#### Assignment
Please repeat the data exactly, leaving nothing out.

#### Data to process
☆ ☆ ☆ ☆ ☆ ☆ ☆
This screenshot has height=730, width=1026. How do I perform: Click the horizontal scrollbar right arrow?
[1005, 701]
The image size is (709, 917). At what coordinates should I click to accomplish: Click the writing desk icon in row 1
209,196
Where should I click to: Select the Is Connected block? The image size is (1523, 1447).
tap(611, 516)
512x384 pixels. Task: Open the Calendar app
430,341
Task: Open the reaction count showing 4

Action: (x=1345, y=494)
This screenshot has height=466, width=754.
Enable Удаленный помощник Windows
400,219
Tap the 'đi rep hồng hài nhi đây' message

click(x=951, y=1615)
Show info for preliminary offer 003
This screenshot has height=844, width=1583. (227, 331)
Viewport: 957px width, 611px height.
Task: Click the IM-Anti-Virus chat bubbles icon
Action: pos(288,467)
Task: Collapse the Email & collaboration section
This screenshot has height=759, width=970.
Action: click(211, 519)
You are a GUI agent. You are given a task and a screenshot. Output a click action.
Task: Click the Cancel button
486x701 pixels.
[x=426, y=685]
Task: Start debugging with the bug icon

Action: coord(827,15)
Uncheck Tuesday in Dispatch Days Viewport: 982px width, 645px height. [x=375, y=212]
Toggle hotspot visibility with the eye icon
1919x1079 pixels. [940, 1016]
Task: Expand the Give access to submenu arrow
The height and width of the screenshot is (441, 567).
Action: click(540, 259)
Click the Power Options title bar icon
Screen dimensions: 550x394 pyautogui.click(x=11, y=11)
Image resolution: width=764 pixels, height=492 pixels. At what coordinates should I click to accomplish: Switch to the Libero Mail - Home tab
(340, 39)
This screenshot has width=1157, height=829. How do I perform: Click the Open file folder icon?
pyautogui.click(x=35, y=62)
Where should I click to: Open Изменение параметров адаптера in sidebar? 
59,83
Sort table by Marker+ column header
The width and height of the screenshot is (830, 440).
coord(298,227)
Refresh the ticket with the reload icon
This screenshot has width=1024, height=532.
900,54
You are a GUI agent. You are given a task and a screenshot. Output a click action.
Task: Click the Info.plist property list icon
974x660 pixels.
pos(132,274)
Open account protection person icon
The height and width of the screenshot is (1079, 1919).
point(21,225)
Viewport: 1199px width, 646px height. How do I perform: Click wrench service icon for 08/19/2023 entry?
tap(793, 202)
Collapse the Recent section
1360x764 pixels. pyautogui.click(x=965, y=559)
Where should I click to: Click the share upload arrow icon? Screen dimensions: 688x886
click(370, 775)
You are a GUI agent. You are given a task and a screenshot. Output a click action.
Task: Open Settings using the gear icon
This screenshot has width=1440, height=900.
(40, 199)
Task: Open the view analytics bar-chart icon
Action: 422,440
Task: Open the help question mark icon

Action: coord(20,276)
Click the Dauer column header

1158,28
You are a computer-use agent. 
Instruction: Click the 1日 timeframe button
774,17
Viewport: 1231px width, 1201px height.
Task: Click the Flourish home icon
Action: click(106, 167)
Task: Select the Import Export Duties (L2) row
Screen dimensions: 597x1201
☆ ☆ ☆ ☆ ☆ ☆ ☆
#### Reply
This screenshot has height=730, width=1026. How do I perform: Click the horizontal scrollbar right arrow?
[1005, 701]
The image size is (709, 917). At what coordinates should I click to accomplish: Click the writing desk icon in row 1
209,196
Where should I click to: Select the Is Connected block? The image size is (1523, 1447).
tap(611, 516)
512x384 pixels. Task: Open the Calendar app
430,341
Task: Open the reaction count showing 4

Action: (x=1345, y=494)
This screenshot has height=466, width=754.
Enable Удаленный помощник Windows
400,219
Tap the 'đi rep hồng hài nhi đây' message

click(x=951, y=1615)
Show info for preliminary offer 003
This screenshot has height=844, width=1583. (227, 331)
Viewport: 957px width, 611px height.
Task: Click the IM-Anti-Virus chat bubbles icon
Action: pos(288,467)
Task: Collapse the Email & collaboration section
This screenshot has height=759, width=970.
Action: click(211, 519)
You are a GUI agent. You are given a task and a screenshot. Output a click action.
Task: Click the Cancel button
486x701 pixels.
[x=426, y=685]
Task: Start debugging with the bug icon

Action: coord(827,15)
Uncheck Tuesday in Dispatch Days Viewport: 982px width, 645px height. [x=375, y=212]
Toggle hotspot visibility with the eye icon
1919x1079 pixels. [940, 1016]
Task: Expand the Give access to submenu arrow
The height and width of the screenshot is (441, 567).
Action: click(540, 259)
Click the Power Options title bar icon
Screen dimensions: 550x394 pyautogui.click(x=11, y=11)
Image resolution: width=764 pixels, height=492 pixels. At what coordinates should I click to accomplish: Switch to the Libero Mail - Home tab
(340, 39)
This screenshot has width=1157, height=829. How do I perform: Click the Open file folder icon?
pyautogui.click(x=35, y=62)
Where should I click to: Open Изменение параметров адаптера in sidebar? 
59,83
Sort table by Marker+ column header
The width and height of the screenshot is (830, 440).
coord(298,227)
Refresh the ticket with the reload icon
This screenshot has width=1024, height=532.
900,54
You are a GUI agent. You are given a task and a screenshot. Output a click action.
Task: Click the Info.plist property list icon
974x660 pixels.
pos(132,274)
Open account protection person icon
The height and width of the screenshot is (1079, 1919).
point(21,225)
Viewport: 1199px width, 646px height. How do I perform: Click wrench service icon for 08/19/2023 entry?
tap(793, 202)
Collapse the Recent section
1360x764 pixels. pyautogui.click(x=965, y=559)
Where should I click to: Click the share upload arrow icon? Screen dimensions: 688x886
click(370, 775)
You are a GUI agent. You are given a task and a screenshot. Output a click action.
Task: Open Settings using the gear icon
This screenshot has width=1440, height=900.
(40, 199)
Task: Open the view analytics bar-chart icon
Action: 422,440
Task: Open the help question mark icon

Action: coord(20,276)
Click the Dauer column header

1158,28
You are a computer-use agent. 
Instruction: Click the 1日 timeframe button
774,17
Viewport: 1231px width, 1201px height.
Task: Click the Flourish home icon
Action: click(106, 167)
Task: Select the Import Export Duties (L2) row
Screen dimensions: 597x1201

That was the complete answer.